Obama told the Houston audience that the race is not over yet. He told them he not only needed supporters in Texas to vote in the Texas primary on March 4th, he also needed them to vote for him in the November General Election against the Republican opponent, should he (Obama) represent Democrats on the November ballot when the primary season and convention are all done.
The next states in the primary race toward the Democratic Convention in Colorado at the end of summer, 2008, are Texas, Ohio, Vermont, and Rhode Island. Obama's chances in the four states is changing from day to day.

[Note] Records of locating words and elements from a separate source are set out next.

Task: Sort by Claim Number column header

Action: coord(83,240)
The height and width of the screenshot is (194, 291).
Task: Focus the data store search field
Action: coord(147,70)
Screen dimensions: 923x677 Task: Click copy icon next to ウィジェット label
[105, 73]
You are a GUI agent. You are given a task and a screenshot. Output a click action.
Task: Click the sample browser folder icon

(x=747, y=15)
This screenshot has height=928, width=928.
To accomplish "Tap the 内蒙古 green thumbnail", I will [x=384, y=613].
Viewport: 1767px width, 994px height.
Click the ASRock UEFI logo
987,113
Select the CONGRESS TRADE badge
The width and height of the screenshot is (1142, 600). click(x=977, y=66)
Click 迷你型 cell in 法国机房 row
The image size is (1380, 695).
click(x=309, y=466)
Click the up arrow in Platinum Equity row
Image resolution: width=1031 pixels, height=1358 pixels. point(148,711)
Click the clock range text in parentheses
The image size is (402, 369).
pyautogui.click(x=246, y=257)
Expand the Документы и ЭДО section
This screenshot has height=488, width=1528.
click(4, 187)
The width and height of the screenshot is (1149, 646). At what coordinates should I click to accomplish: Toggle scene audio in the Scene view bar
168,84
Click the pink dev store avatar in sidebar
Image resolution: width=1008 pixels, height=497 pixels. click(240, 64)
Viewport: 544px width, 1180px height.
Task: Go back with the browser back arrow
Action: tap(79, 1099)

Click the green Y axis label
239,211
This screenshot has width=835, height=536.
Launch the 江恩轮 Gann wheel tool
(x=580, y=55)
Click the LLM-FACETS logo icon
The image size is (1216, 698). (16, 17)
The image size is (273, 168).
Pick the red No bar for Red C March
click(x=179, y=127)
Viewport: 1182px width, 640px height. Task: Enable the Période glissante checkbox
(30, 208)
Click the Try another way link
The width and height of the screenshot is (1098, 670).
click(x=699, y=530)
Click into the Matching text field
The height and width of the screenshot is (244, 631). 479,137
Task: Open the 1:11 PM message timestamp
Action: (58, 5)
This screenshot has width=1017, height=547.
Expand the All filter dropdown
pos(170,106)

Hillary Clinton, was ahead of Obama in Ohio and Texas a few days ago, but, the difference in the polling has been getting smaller, almost every hour, it seems. The tallies in Texas, Ohio, Vermont and Rhode Island will take place the night of March 4th.
In Houston, Barack Obama noted to the audience that Texas allows advance voting, and he said forms were available at the event that would allow anyone who wanted to do so, to vote in advance.
Barack Obama encouraged everyone at the Houston speech to vote early, and asked them to also show up for the Texas caucusing March 4th on his behalf. He told the audience that his campaign would be able to gain even more delegates if they did both. Texas has a two-fold primary-caucus system, and, doing both is permitted, according to the rules in Texas.
During his Houston speech, Obama thanked the people of Wisconsin for going out in the cold weather to give him his ninth straight victory over Democratic rival Hillary Clinton on Tuesday.
Obama gained 40 delegates in Wisconsin, according to preliminary, unofficial statistics. Hillary Clinton gained 28 delegates for her second place finish in the Wisconsin popular vote in the primary process.
Barack also won Tuesday in Hawaii, which is the state he grew up in, to gain a few more delegates.
Another nationally televised debate between Hillary Clinton and Barack Obama will be held on CNN tomorrow (Thursday, February 21st) in Texas.
Next Tuesday, the two will square off in an MSNBC televised cable debate in Ohio.
It's expected that, both of the candidates will likely go into more detail at the next two debates, about what each of the Democrat candidates would do to solve the problems and challenges that each of them see will be present following being sworn in.